A statement issued  today by the Christian Alliance of Zimbabwe, an organization formed by Catholics, Anglicans, Evangelicals, and Pentecostals, says:

'We, the Zimbabwe Christian Alliance, received the news of the fallout between Tsvangirai's Movement for Democratic Change and Mugabe's Zimbabwe African National Union - Patriotic Front with concern...To us this may indicate the first step towards the disintegration and failure of the inclusive government. We are concerned that the collapse of the inclusive government may lead to widespread violence in the country which will have a negative impact on the region."

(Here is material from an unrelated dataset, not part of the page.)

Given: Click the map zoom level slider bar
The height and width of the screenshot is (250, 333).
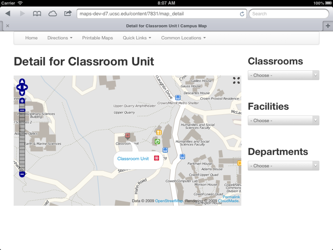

The government of national unity was established in February 2009 following a long political conflict between President Mugabe and the main leader of the opposition, Tsvangirai,  which also led to civil violence and clashes in the country. Tsvangirai disputed the first outcome of the elections in2008.
Thanks to the mediation of the Southern African Development Community (SADC), an accord was reached for the sharing of powers (President Mugabe and Prime Minister Tsvangirai) and the formation of a government of national unity. After months of
difficulties, on 15 October, the Movement for Democratic Change announced the partial boycotting of government activity, accusing the Presidential Party (ZANI-PF) of “being an unreliable and dishonest partner.” Since then, the Ministers of the MDC have boycotted government meetings. The MDC especially regrets the fact that it is unable to control the security forces and affirms that its own militants still suffer arrest and abuse from the police.

A recent meeting between Mugabe and Tsvangirai has not cleared things up and tensions continue to rise in the country.

Manfred Novak, United Nations Special Rapporteur on Torture, was forced to return to the Harare Airport by police forces controlled by the government, after having come to Zimbabwe upon the invitation of Tsvangirai.